▸ Your instructions
Make an exact copy of each entry, leaving out every picture.

*** Data for processing Section Begins ***

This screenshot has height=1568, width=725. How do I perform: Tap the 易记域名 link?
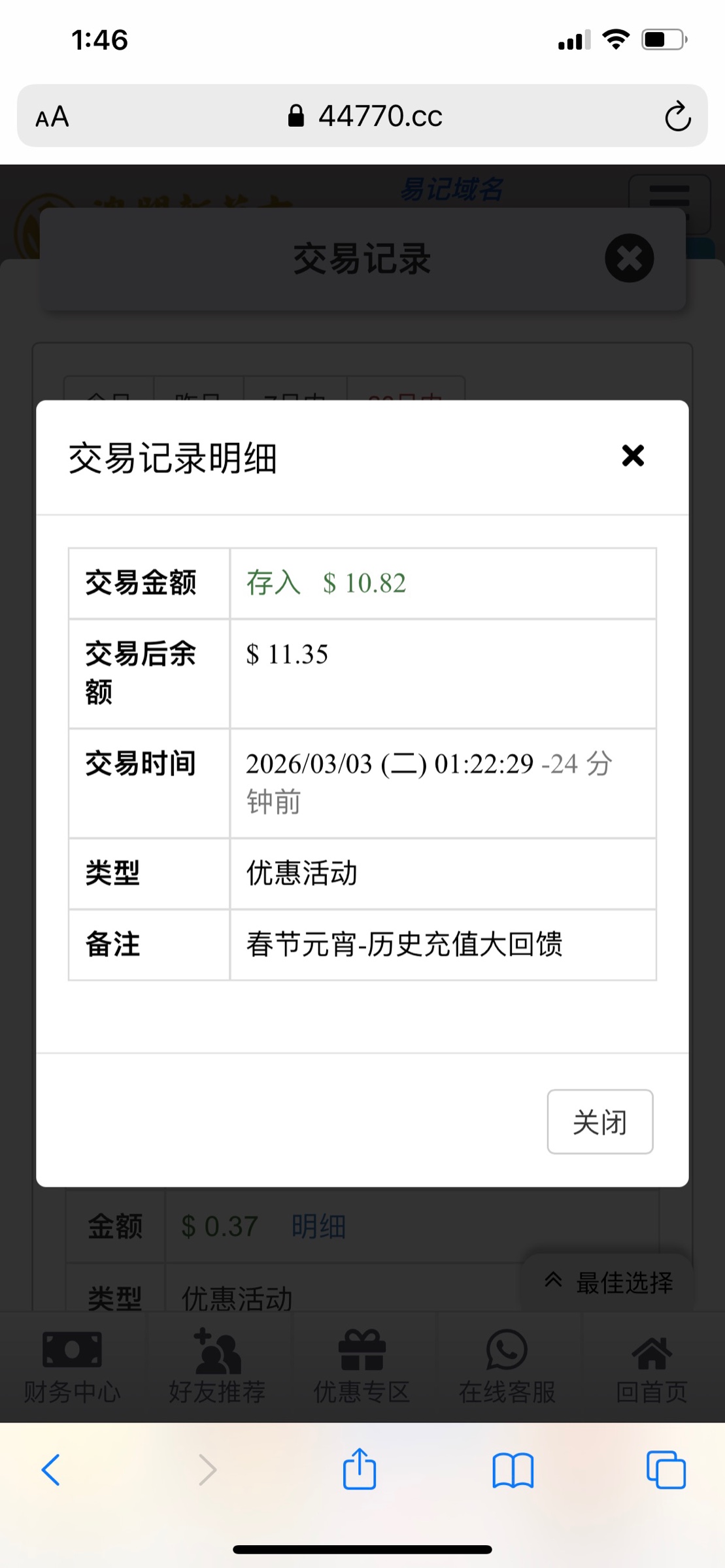tap(451, 189)
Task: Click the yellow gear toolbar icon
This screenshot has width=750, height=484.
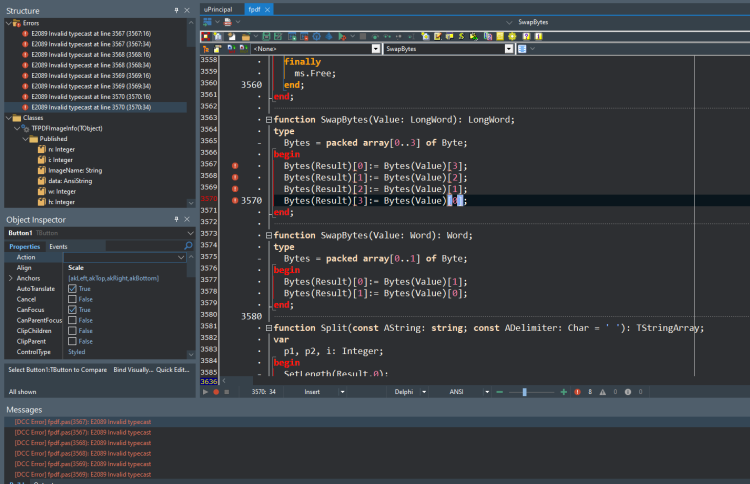Action: [512, 36]
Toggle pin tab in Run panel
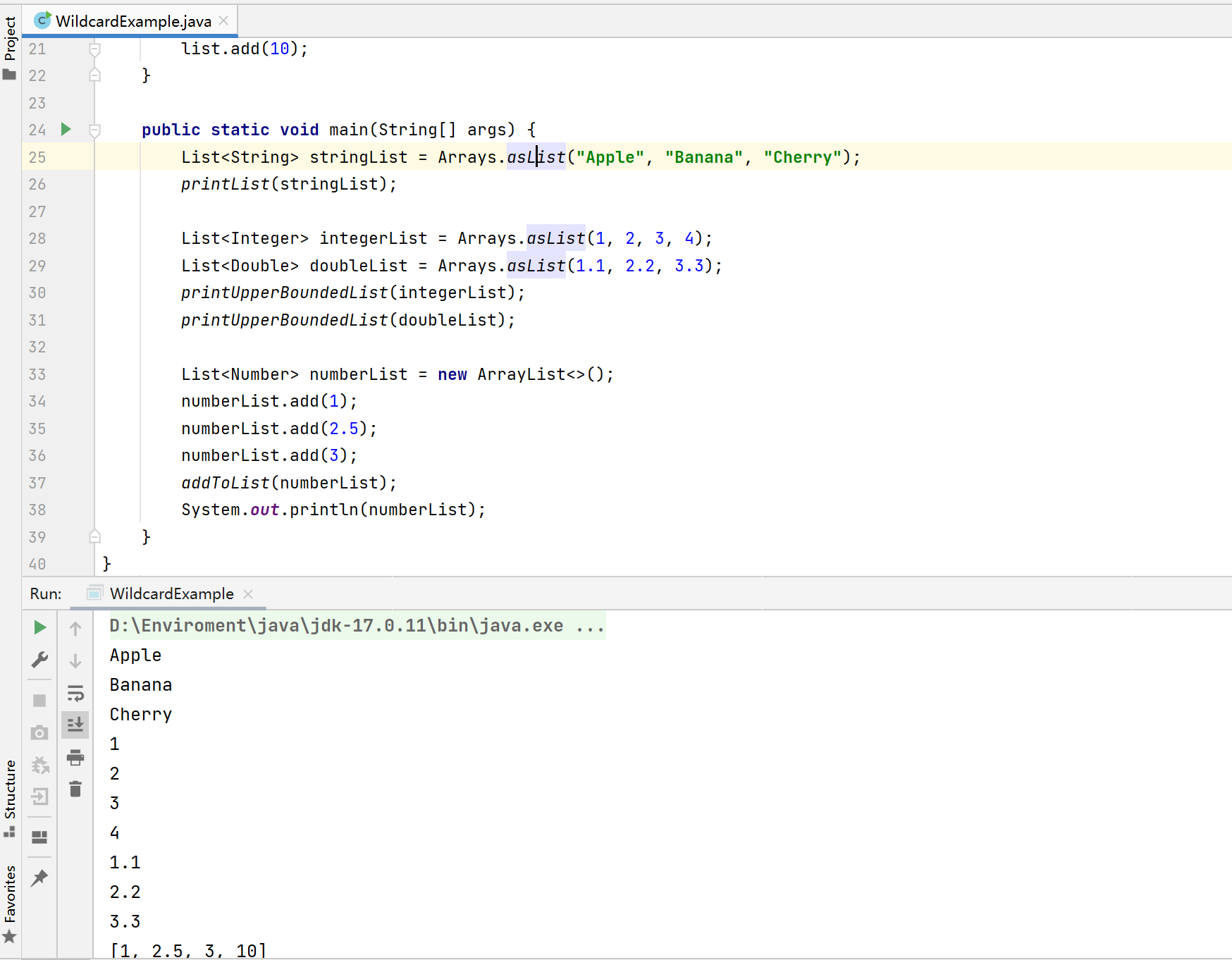Image resolution: width=1232 pixels, height=960 pixels. (x=40, y=878)
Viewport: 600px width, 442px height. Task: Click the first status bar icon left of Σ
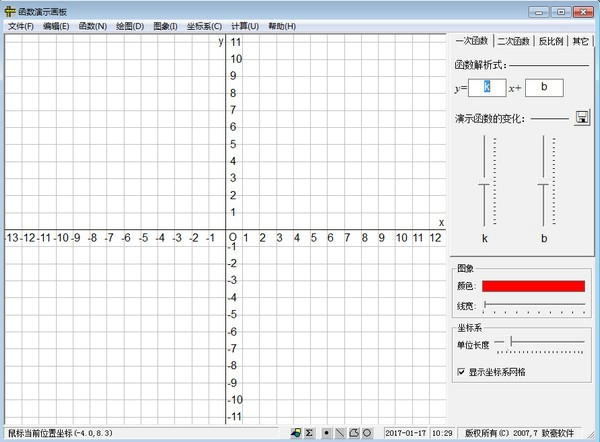pyautogui.click(x=296, y=433)

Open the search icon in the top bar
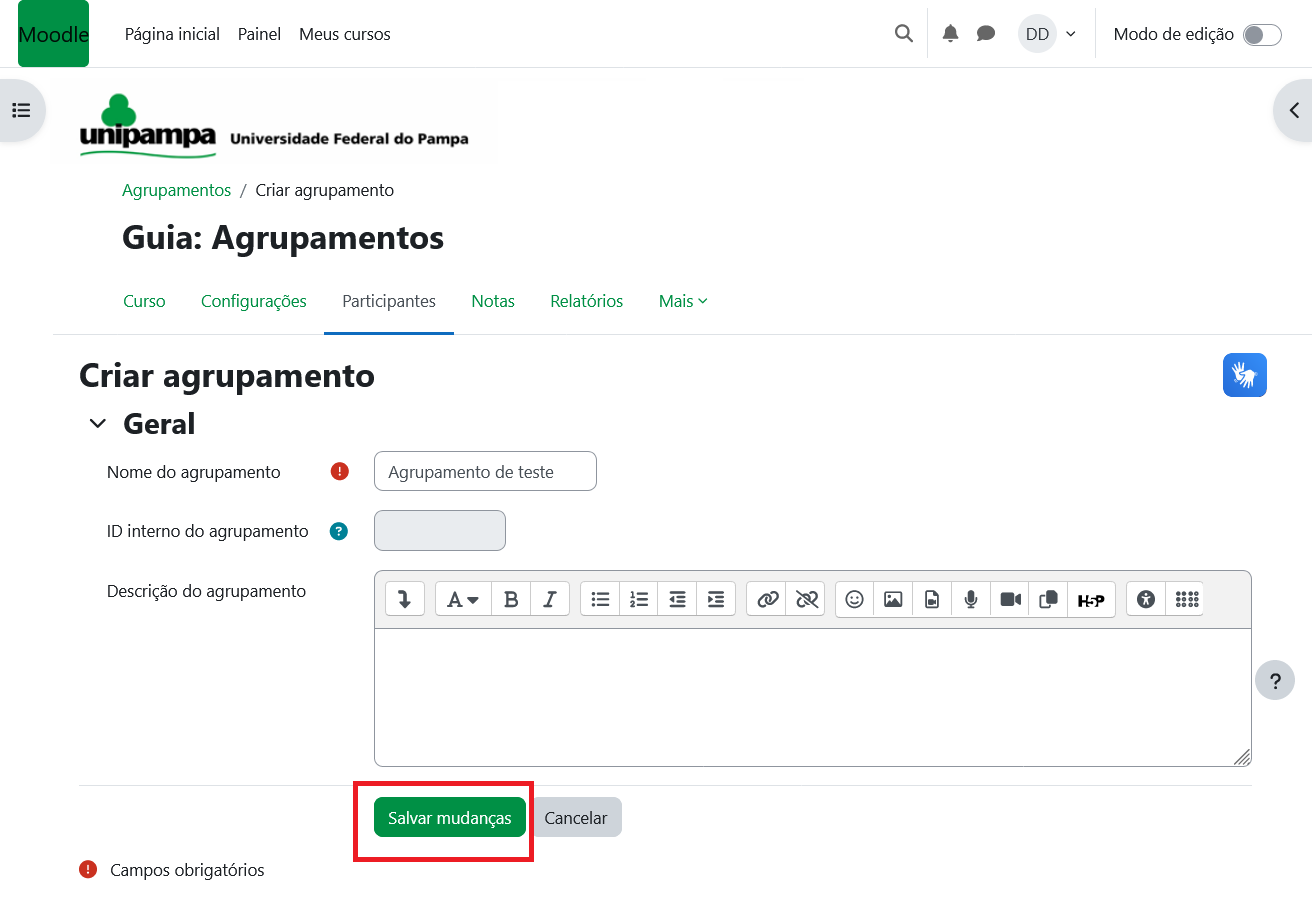click(x=903, y=33)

*** Data for processing Section Ends ***

▸ Written answer
This screenshot has height=1568, width=725. How do I perform: Tap the 易记域名 link?
tap(451, 189)
Task: Click the yellow gear toolbar icon
This screenshot has width=750, height=484.
Action: [512, 36]
Toggle pin tab in Run panel
Image resolution: width=1232 pixels, height=960 pixels. (x=40, y=878)
Viewport: 600px width, 442px height. Task: Click the first status bar icon left of Σ
pyautogui.click(x=296, y=433)

Open the search icon in the top bar
click(x=903, y=33)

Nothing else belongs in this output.